* **Goal**:
Locate every line in the records below that contains the string "width", treating uppercase and lowercase letters as distinct, and copy each such line.

* **Supplied data**:
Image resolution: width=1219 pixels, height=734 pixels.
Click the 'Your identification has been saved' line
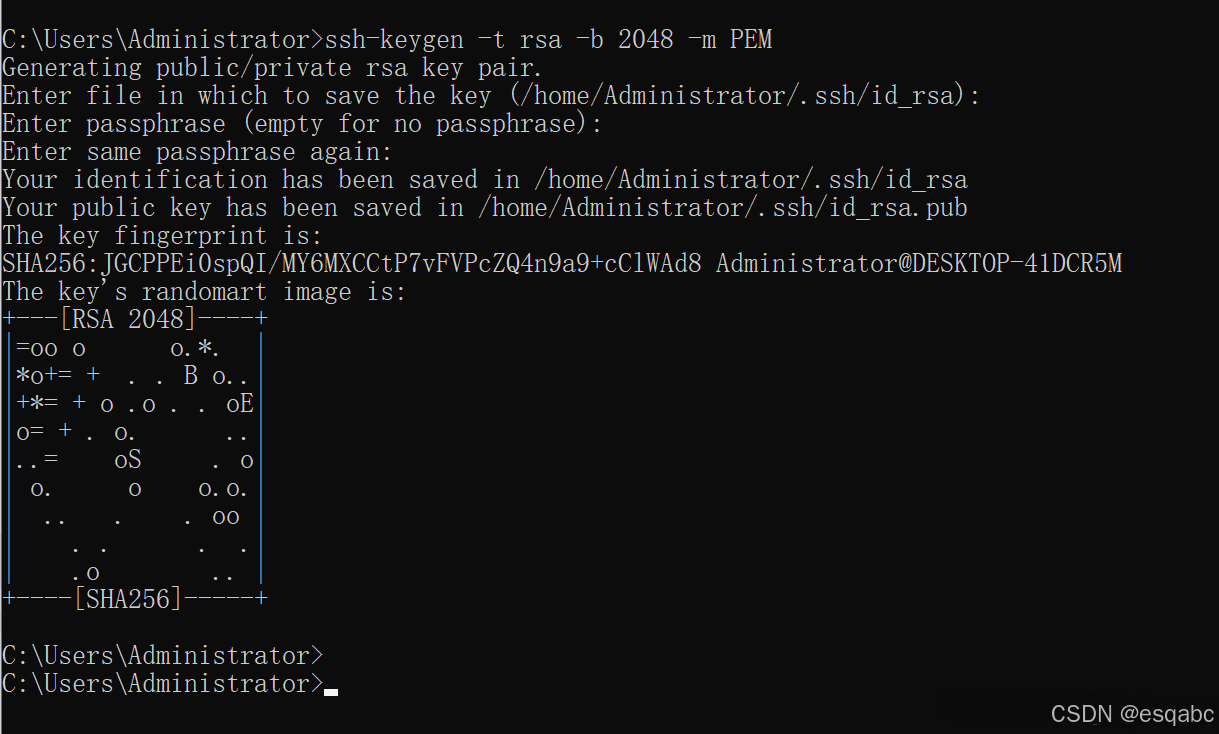(485, 180)
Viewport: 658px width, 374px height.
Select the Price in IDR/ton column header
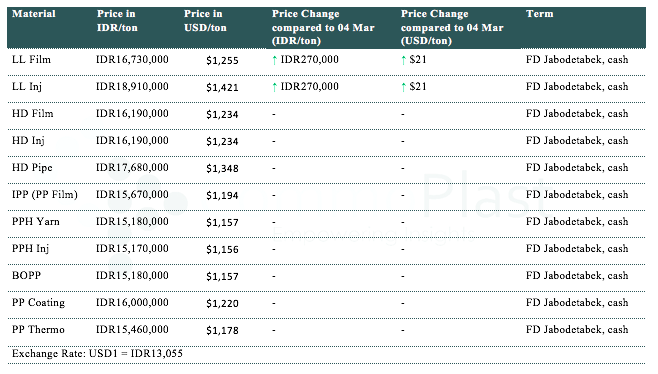tap(117, 21)

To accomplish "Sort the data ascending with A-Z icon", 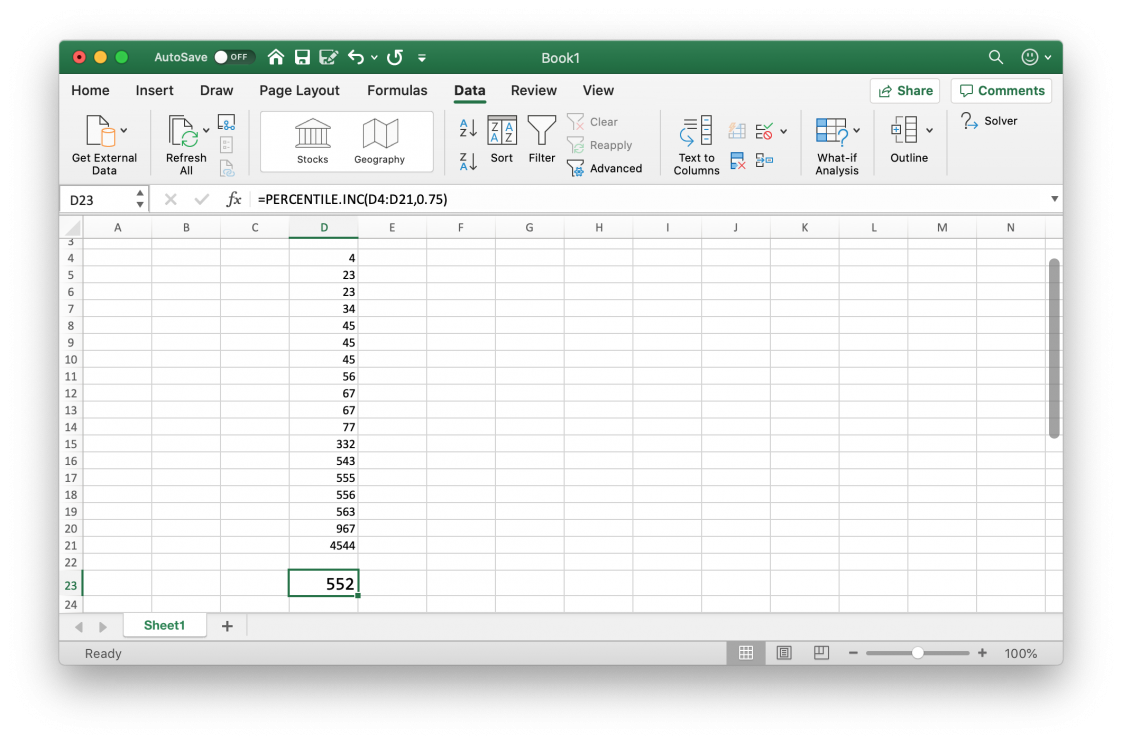I will (x=466, y=127).
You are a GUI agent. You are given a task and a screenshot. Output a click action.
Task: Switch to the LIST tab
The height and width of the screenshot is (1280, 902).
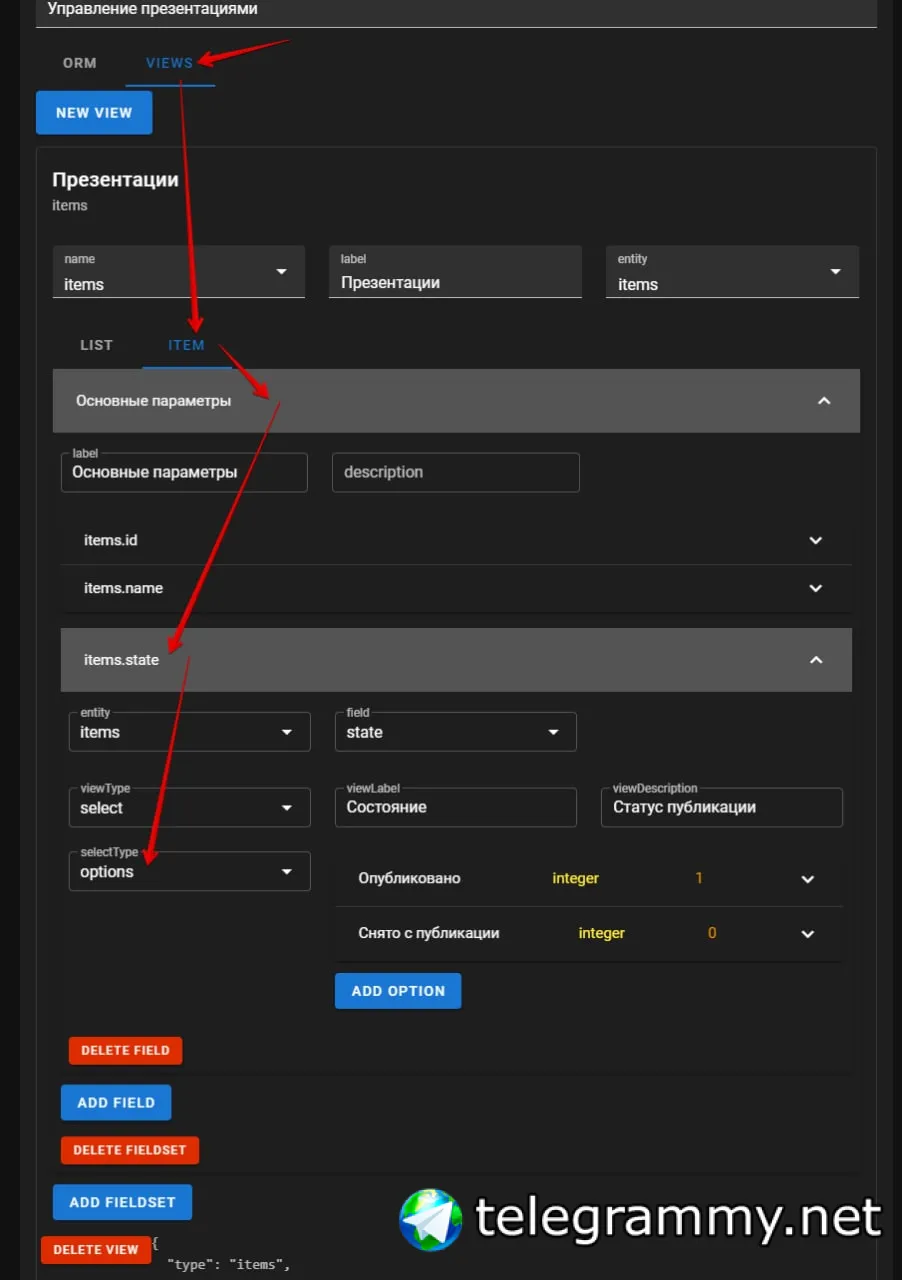[97, 345]
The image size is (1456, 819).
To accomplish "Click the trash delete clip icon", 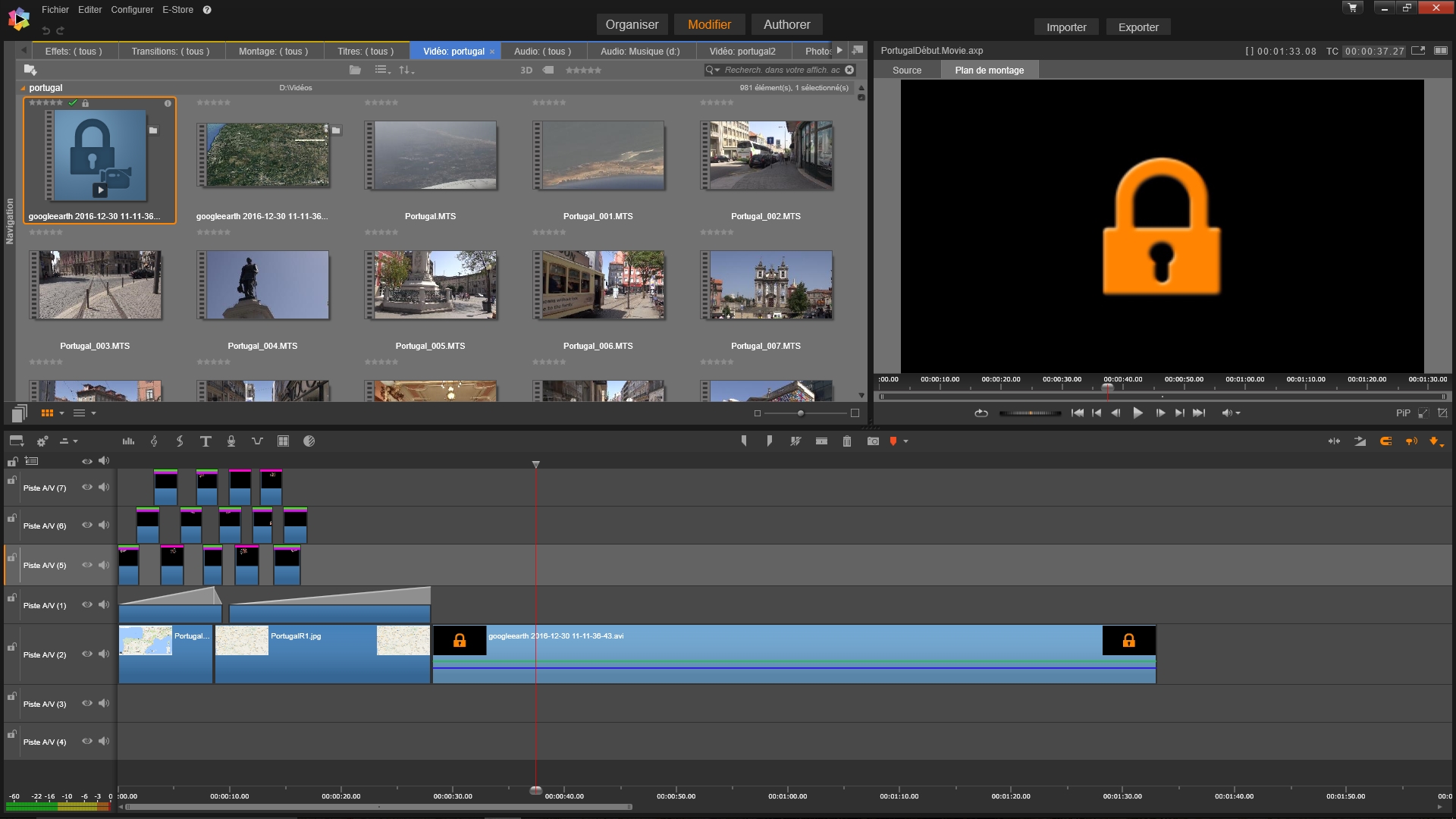I will pyautogui.click(x=847, y=441).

* **Solution below**:
Image resolution: width=1219 pixels, height=734 pixels.
Viewport: 658px width, 374px height.
The height and width of the screenshot is (1280, 902).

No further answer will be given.